Vanmiddag lagen we nog in een beekje met smeltwater. Op een paar wolken na was het zonnig. Het water was koud maar met 24 graden Celsius waren we zo weer opgewarmd. Nog geen paar uur later, vlak voor de grens met Rusland, trekt het dicht. Met nog geen tien meter zicht en zonder een weg om te volgen rijden we stapvoets op de navigatie. Het is te laat om de grens nog over te kunnen dus moeten we opzoek naar een slaapplek. Buiten giert de wind en grote sneeuwvlokken bedekken de ruiten. We zitten in een sneeuwstorm.
Met dit weer is het geen doen om in de tent te slapen. Het waait zo hard dat we bang zijn dat de tent het niet zal houden. Gelukkig hebben we de auto zo ingericht dat we ook binnen kunnen slapen. Om zacht te liggen hebben we alleen het matras uit de tent nodig.
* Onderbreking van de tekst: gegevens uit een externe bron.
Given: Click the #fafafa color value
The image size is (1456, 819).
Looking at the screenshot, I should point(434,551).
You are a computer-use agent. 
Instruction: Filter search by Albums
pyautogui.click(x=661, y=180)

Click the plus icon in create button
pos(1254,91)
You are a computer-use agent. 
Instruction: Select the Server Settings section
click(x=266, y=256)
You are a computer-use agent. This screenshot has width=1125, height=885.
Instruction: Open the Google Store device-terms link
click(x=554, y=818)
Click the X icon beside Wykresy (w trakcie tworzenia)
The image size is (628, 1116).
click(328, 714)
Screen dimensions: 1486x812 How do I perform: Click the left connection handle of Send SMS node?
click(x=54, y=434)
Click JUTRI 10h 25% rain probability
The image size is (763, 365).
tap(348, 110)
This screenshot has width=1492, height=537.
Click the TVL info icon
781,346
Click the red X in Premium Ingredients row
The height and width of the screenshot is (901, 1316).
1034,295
We draaien de neus van de auto in de wind. Vanuit de achterklep kook ik snel wat water om een expeditie maaltijd klaar te maken. Voor nood hebben we een aantal zakken met gevriesdroogde maaltijden uit Nederland meegenomen. Je hoeft alleen maar wat kokend water erbij te gieten en na tien minuten ben je klaar. Heel gemakkelijk maar niet te eten!
Na ons romantische dinertje gaat de wind even liggen. We klappen snel de tent open om het matras eruit te halen. We maken ons bed op en kruipen snel weer in de auto. Inmiddels is het weer volop gaan sneeuwen. De auto schudt behoorlijk heen en weer in de wind. Dat wordt vroeg ons mandje in. Het is wat krap met nog geen halve meter boven ons hoofd maar we liggen tenminste droog en warm.
Vanuit het niets komt er een motor met twee mannen de wolken uit gereden. Met hun handen proberen ze de sneeuw uit hun gezicht te houden. Verbaasd kijken ze naar de auto en proberen een deur open te maken. Ze lopen om de auto en proberen ook de andere deuren. We kijken elkaar aan terwijl we gespannen onze adem inhouden. Wat gaan we doen? Ik zie een man door het raam naar binnen staren. Vanwege de geblindeerde ruiten kan hij ons niet goed zien. Ik zeg tegen Steph dat ze maar vriendelijk moet zwaaien en hallo roepen. De man weet niet wat hem overkomt, begint te lachen en schreeuwt wat tegen de ander. Ze zwaaien terug, roepen nog wat en rijden op de motor weg.
Als we de volgende ochtend wakker worden is de storm gaan liggen. Het landschap is omgetoverd in een winter wonder land. Alles is wit.